***** DATA SUPPLIED
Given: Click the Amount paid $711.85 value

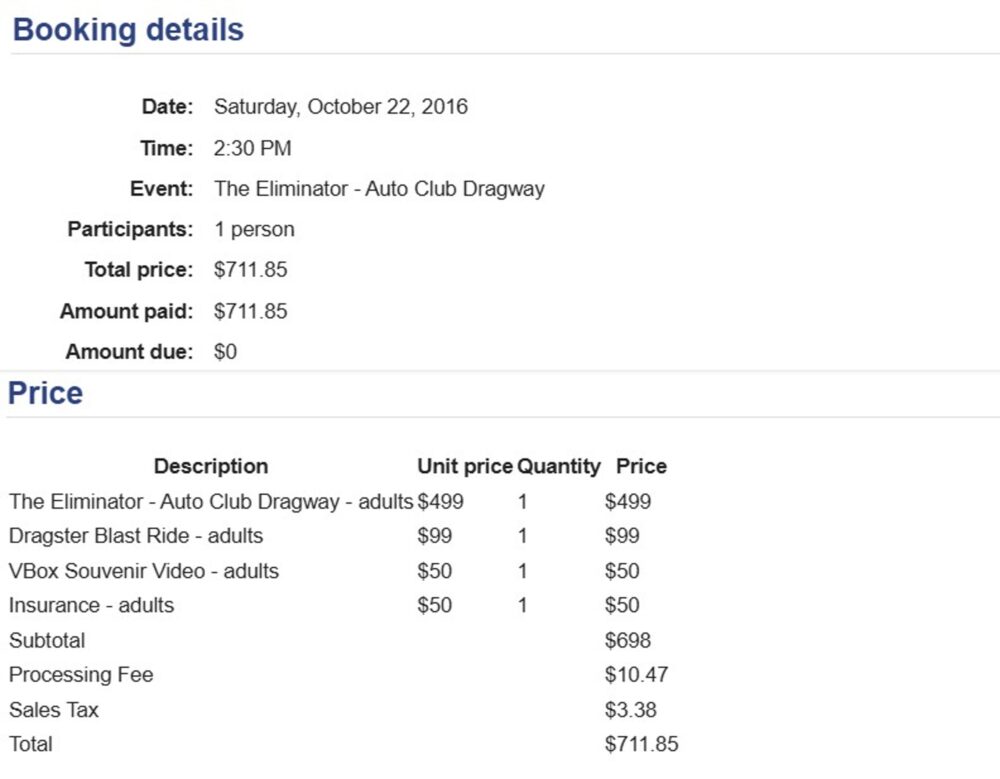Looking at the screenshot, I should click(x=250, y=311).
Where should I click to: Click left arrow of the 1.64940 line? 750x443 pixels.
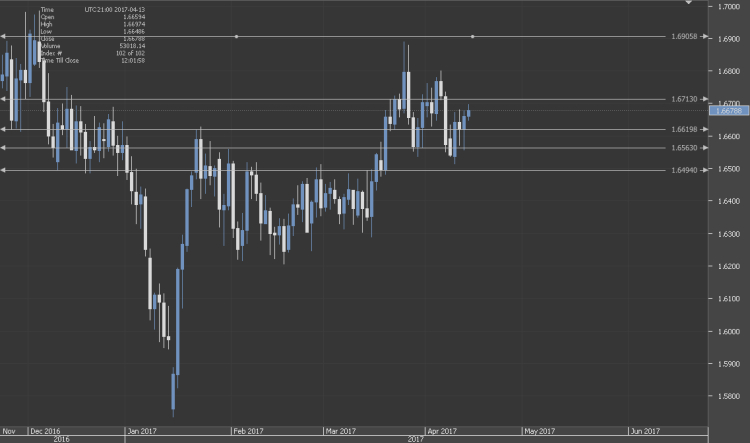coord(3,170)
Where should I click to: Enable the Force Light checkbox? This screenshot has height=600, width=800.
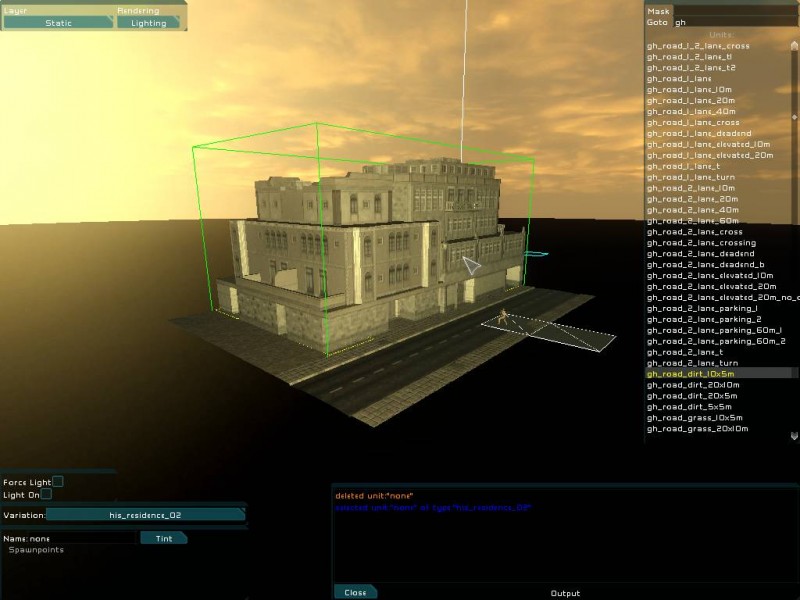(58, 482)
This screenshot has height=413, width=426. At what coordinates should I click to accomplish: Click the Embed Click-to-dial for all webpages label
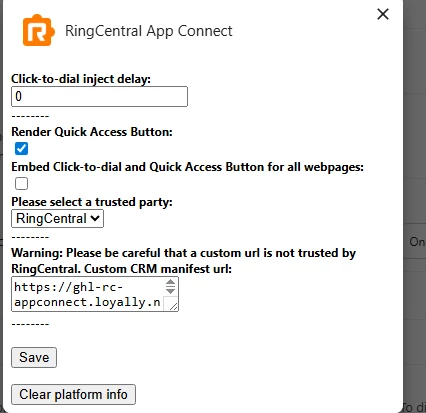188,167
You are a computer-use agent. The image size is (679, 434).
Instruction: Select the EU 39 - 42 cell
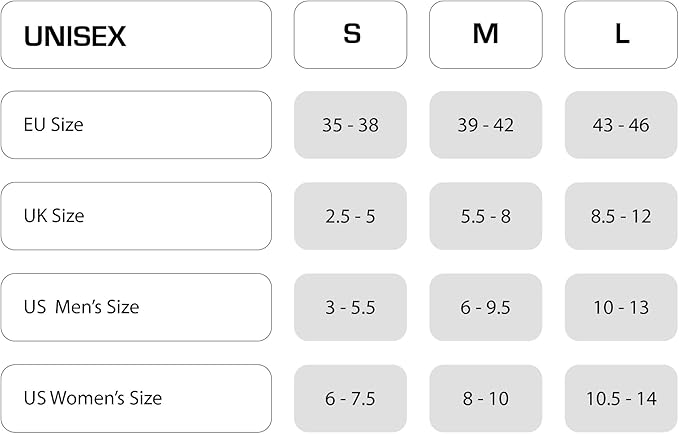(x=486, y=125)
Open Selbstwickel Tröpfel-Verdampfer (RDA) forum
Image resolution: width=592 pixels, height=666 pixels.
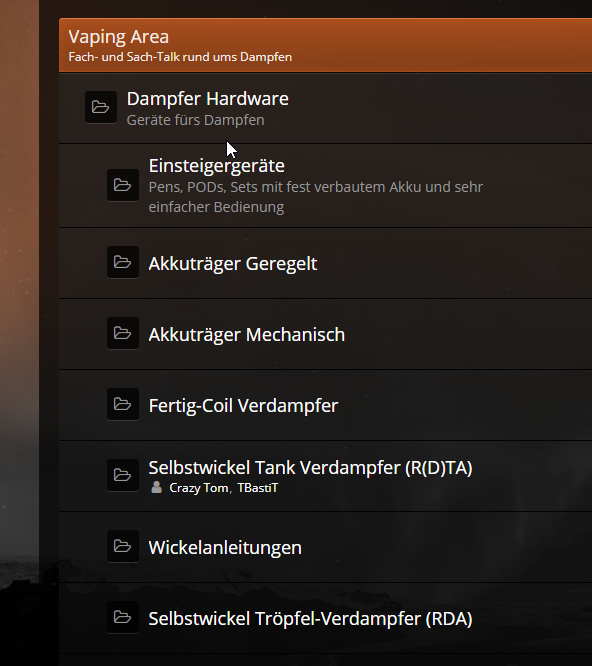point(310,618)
**********
▶ **WHAT NEEDS TO BE DONE**
Write out the rows exactly, from the line containing "This screenshot has height=413, width=426." through the end of the rows, with both of those lines included. Leave the pictures out of your copy.

▶ **RIGHT ANSWER**
This screenshot has height=413, width=426. At what coordinates should I click to accomplish: Click the Embed Click-to-dial for all webpages label
188,167
You are a computer-use agent. The image size is (679, 434).
Instruction: Select the EU 39 - 42 cell
(x=486, y=125)
Open Selbstwickel Tröpfel-Verdampfer (RDA) forum
Image resolution: width=592 pixels, height=666 pixels.
point(310,618)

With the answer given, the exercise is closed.